Hackers stole 116,500 Kelp DAO Restaked ETH tokens on April 18 from Kelp DAO’s LayerZero-powered bridge, then used them as collateral on Aave v3 to borrow wrapped Ether, resulting in about $195 million in bad debt on Aave, which has impacted the interconnected crypto lending market.
Source: Aave
DeFi United effort is ongoing
Ethereum layer-2 network Mantle has submitted a proposal to lend up to 30,000 Ether to Aave DAO to address the bad debt in return for yield.
The EtherFi Foundation has proposed a contribution of 5,000 Ether, while the Golem Foundation and Golem Factory are jointly offering 1,000 Ether toward the initiative.

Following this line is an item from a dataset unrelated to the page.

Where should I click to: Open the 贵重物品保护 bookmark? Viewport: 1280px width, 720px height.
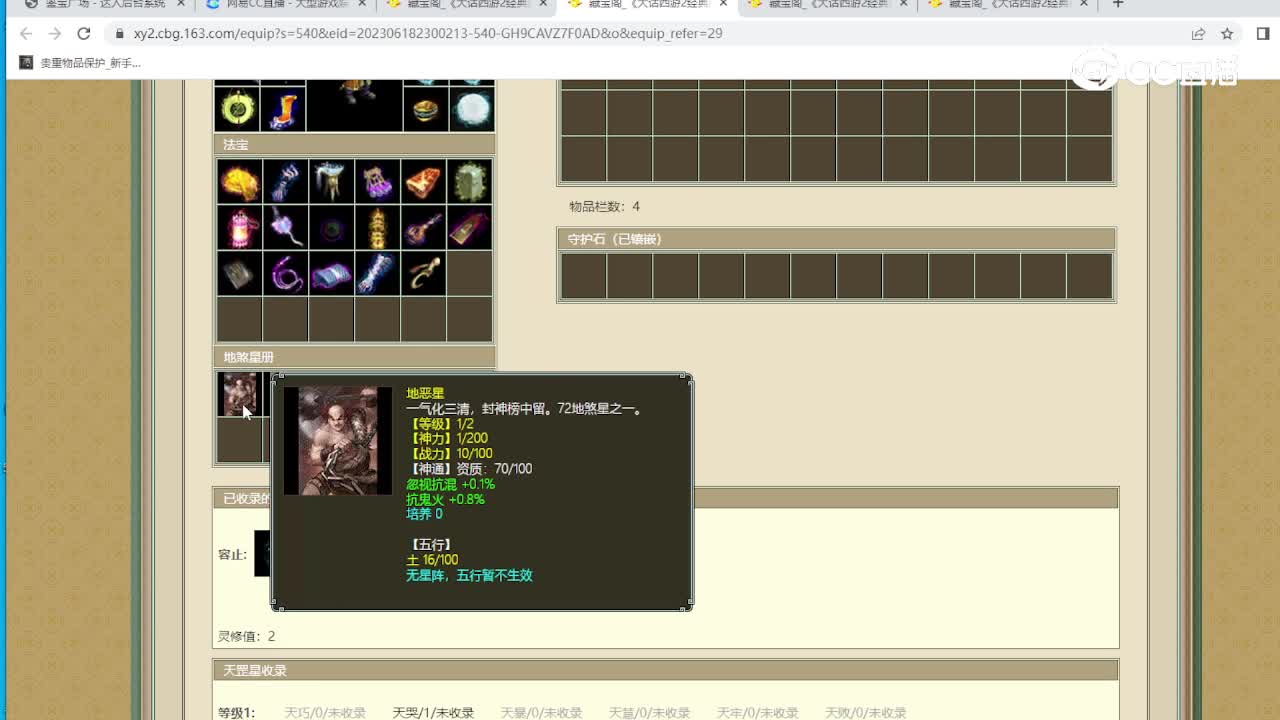[x=81, y=63]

Lido DAO has offered a one-time, capped contribution of up to 2,500 Lido Staked Ether (stETH) to a dedicated relief vehicle, conditional on others stepping in to fully fund the recovery package and close the deficit.
“The proposal is designed to reduce broader ecosystem spillover and support an orderly resolution for affected users,” they said.
Other DeFi protocols, including the cross-chain communication protocol LayerZero, layer-2 blockchain Ink Foundation and lending and borrowing platforms Tyrdo and Frax Finance, have also pledged undisclosed amounts of Ether to the cause.
Aave founder and CEO Stani Kulechov said he has also personally pledged 5,000 Ether and stated the platform is “working together with partners on formalizing more commitments.”
Source: Stani Kulechov
Some Ether already frozen from exploit
Earlier on Thursday, Aave announced that rsETH reserves were paused across Ethereum, Arbitrum, Base, Mantle and Linea in an effort to recover more of the stolen tokens.
“This was done with the objective of recovering additional funds as the recovery plans progress. We will keep the community updated on the next steps as the efforts continue,” it said.
On Monday, a few days after the exploit, Arbitrum’s security council took emergency action to freeze 30,766 Ether held in a wallet linked to the Kelp exploit. However, blockchain analysts have reported that 75,700 of the tokens have already been laundered by the attacker.